* Begin *

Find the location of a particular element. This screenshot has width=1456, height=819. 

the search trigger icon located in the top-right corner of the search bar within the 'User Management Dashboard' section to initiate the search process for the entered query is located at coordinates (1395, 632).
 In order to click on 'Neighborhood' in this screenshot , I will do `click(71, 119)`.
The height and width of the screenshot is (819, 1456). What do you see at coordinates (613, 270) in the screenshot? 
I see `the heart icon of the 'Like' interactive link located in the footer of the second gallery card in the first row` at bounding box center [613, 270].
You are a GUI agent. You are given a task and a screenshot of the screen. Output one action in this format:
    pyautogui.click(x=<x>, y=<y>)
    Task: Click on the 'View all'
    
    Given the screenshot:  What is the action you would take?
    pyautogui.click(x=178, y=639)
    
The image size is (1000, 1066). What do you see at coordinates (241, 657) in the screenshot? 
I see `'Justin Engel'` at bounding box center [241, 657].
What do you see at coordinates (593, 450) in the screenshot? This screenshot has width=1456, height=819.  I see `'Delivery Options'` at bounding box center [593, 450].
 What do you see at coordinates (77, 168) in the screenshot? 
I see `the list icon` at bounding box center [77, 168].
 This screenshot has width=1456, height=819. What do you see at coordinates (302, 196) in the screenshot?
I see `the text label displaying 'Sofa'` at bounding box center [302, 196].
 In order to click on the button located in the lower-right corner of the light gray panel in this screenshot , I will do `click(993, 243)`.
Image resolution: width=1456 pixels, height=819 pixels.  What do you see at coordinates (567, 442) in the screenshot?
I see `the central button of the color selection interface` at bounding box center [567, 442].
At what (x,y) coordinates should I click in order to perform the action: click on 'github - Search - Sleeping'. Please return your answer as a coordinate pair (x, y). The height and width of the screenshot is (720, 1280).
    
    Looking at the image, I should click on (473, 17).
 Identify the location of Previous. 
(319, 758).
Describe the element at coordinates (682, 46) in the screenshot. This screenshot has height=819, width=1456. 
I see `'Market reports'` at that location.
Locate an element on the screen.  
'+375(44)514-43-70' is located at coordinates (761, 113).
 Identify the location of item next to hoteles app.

* End *

Could you reproduce the listing above with each "In order to click on" changed to "To select" and nothing else altered?

Find the location of a particular element. This screenshot has width=1456, height=819. 

the search trigger icon located in the top-right corner of the search bar within the 'User Management Dashboard' section to initiate the search process for the entered query is located at coordinates (1395, 632).
 To select 'Neighborhood' in this screenshot , I will do `click(71, 119)`.
The height and width of the screenshot is (819, 1456). What do you see at coordinates (613, 270) in the screenshot? 
I see `the heart icon of the 'Like' interactive link located in the footer of the second gallery card in the first row` at bounding box center [613, 270].
You are a GUI agent. You are given a task and a screenshot of the screen. Output one action in this format:
    pyautogui.click(x=<x>, y=<y>)
    Task: Click on the 'View all'
    
    Given the screenshot:  What is the action you would take?
    pyautogui.click(x=178, y=639)
    
The image size is (1000, 1066). What do you see at coordinates (241, 657) in the screenshot? 
I see `'Justin Engel'` at bounding box center [241, 657].
What do you see at coordinates (593, 450) in the screenshot? This screenshot has width=1456, height=819.  I see `'Delivery Options'` at bounding box center [593, 450].
 What do you see at coordinates (77, 168) in the screenshot? 
I see `the list icon` at bounding box center [77, 168].
 This screenshot has width=1456, height=819. What do you see at coordinates (302, 196) in the screenshot?
I see `the text label displaying 'Sofa'` at bounding box center [302, 196].
 To select the button located in the lower-right corner of the light gray panel in this screenshot , I will do `click(993, 243)`.
Image resolution: width=1456 pixels, height=819 pixels.  What do you see at coordinates (567, 442) in the screenshot?
I see `the central button of the color selection interface` at bounding box center [567, 442].
At what (x,y) coordinates should I click in order to perform the action: click on 'github - Search - Sleeping'. Please return your answer as a coordinate pair (x, y). The height and width of the screenshot is (720, 1280).
    
    Looking at the image, I should click on (473, 17).
 Identify the location of Previous. 
(319, 758).
Describe the element at coordinates (682, 46) in the screenshot. This screenshot has height=819, width=1456. 
I see `'Market reports'` at that location.
Locate an element on the screen.  
'+375(44)514-43-70' is located at coordinates (761, 113).
 Identify the location of item next to hoteles app.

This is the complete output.